2.2. Inoltre, il primo motivo non coglie appieno la ratio decidendi.

La decisione del CNF è infatti fondata sulla ritenuta possibilità, nel caso concreto, di dare luogo ad un’unica azione giudiziaria (o comunque ad un numero ben più ridotto di azioni giudiziarie), piuttosto che svolgere un’azione giudiziaria per ogni pratica, o gruppo di pratiche. Con la conseguenza che è stato reputato senza ingiusto (ed ingiustificato) il frazionamento del credito vantato nei confronti della cliente per compensi non corrisposti, in quanto sostanzialmente unico o comunque quantificabile in unico importo (ed anzi già così quantificato nel corso delle trattative svolte per giungere ad una soluzione transattiva).

L’avv. D. insiste nel sottolineare l’inadempimento e l’atteggiamento dilatorio della controparte, nonchè la rottura del rapporto fiduciario ed anche delle successive trattative.

Queste circostanze sono del tutto irrilevanti ai fini della censura della suddetta ratio decidendi, la quale dà per presupposti l’inadempimento del cliente ed i fatti successivi. Dati questi ultimi, è stata sanzionata dall’organo disciplinare la reazione dell’avvocato, argomentando in merito alla contrarietà al codice deontologico delle modalità con le quali il professionista ritenne di riscuotere il dovuto, per ottenere l’adempimento dell’obbligazione di controparte.

Su queste modalità nulla è detto specificamente in ricorso, se non sotto il profilo dell’inammissibile denuncia del vizio di motivazione.
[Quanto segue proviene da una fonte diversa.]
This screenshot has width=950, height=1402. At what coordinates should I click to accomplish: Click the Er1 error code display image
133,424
Quanto, poi, agli argomenti difensivi fondati sulla (scontata) possibilità per l’avvocato di azionare i propri crediti professionali promuovendo giudizio e svolgendo la domanda accessoria di condanna alle spese processuali, essi non tengono conto dell’affermazione dell’organo disciplinare sull’ingiusta (ed ingiustificata) moltiplicazione di azioni giudiziarie e sul conseguente aggravamento della posizione della cliente.
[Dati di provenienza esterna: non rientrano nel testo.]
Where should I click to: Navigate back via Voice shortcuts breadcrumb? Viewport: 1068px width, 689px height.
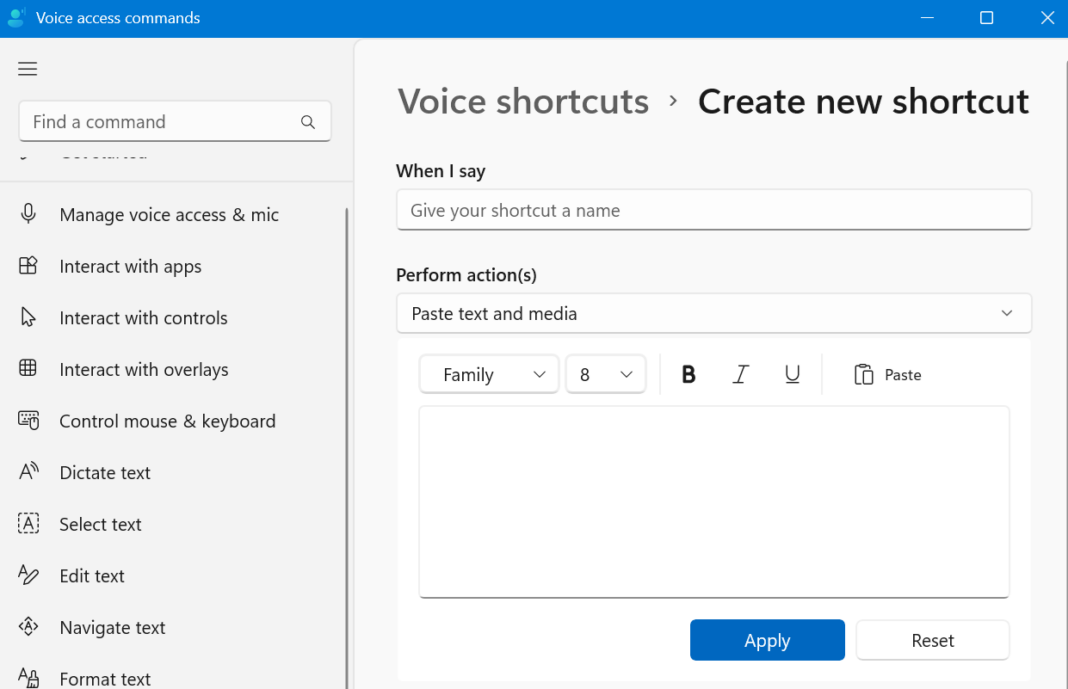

In conclusione, il ricorso va dichiarato inammissibile.

Non vi è luogo a provvedere sulle spese del presente giudizio perchè l’intimato non si è difeso.

Ai sensi del D.P.R. 30 maggio 2002, n. 115, art. 13, comma 1 quater, si dà atto che sussistono i presupposti per il versamento, da parte della ricorrente, dell’ulteriore importo a titolo di contributo unificato pari a quello dovuto per il ricorso, a norma dello stesso art. 13, comma 1 bis.

PQM

 

La Corte dichiara inammissibile il ricorso. Nulla sulle spese.
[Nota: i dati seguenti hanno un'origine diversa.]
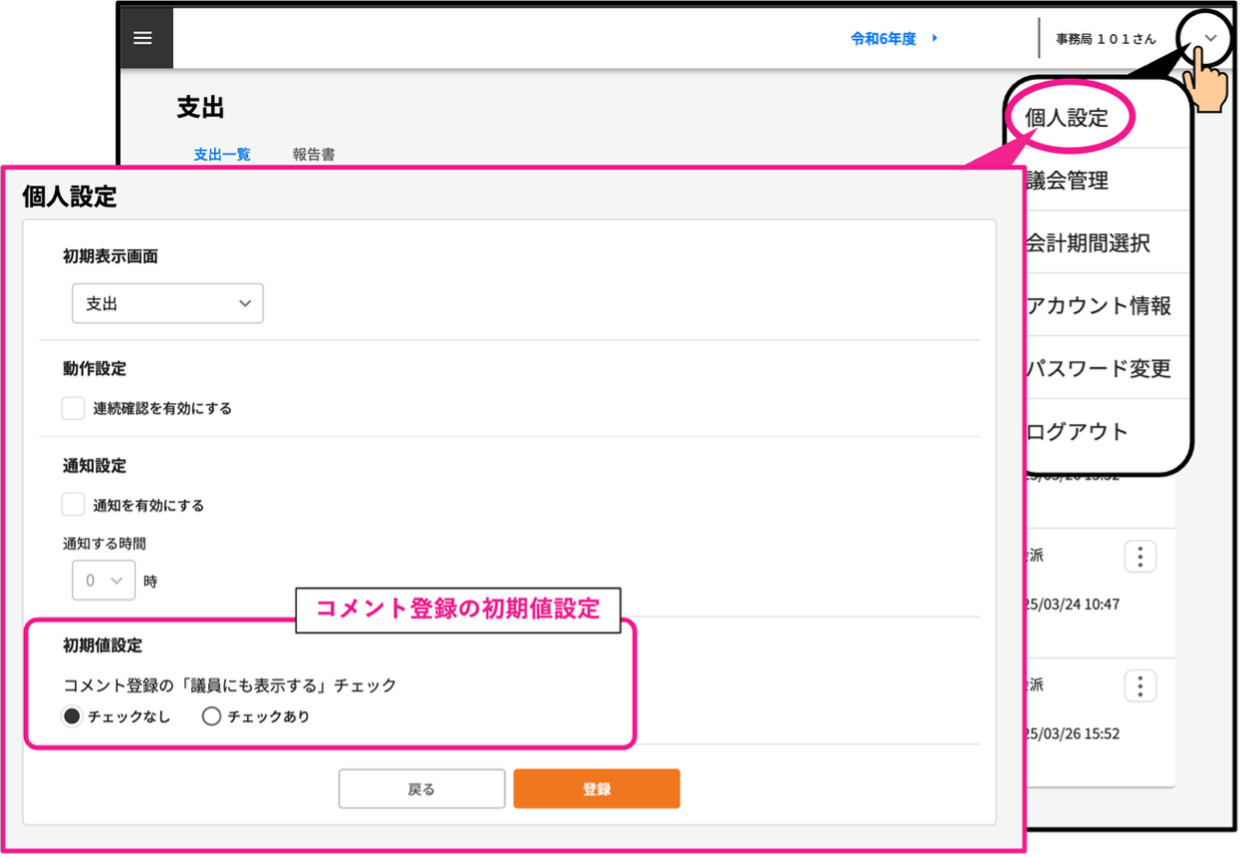Click the arrow next to 令和6年度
Ai sensi del D.P.R. 30 maggio 2002, n. 115, art. 13, comma 1 quater, si dà atto che sussistono i presupposti per il versamento, da parte della ricorrente, dell’ulteriore importo a titolo di contributo unificato pari a quello dovuto per il ricorso, a norma dello stesso arrt. 13, comma 1 b is.

Dispone che, in caso di utilizzazione della presente sentenza in qualsiasi forma, per finalità di informazione scientifica su riviste giuridiche, supporti elettronici o mediante reti di comunicazione elettronica, sia omessa l’indicazione delle generalità e degli altri dati identificativi dell’avv. D.M.G. riportati nella sentenza.

Così deciso in Roma, il 4 aprile 2017.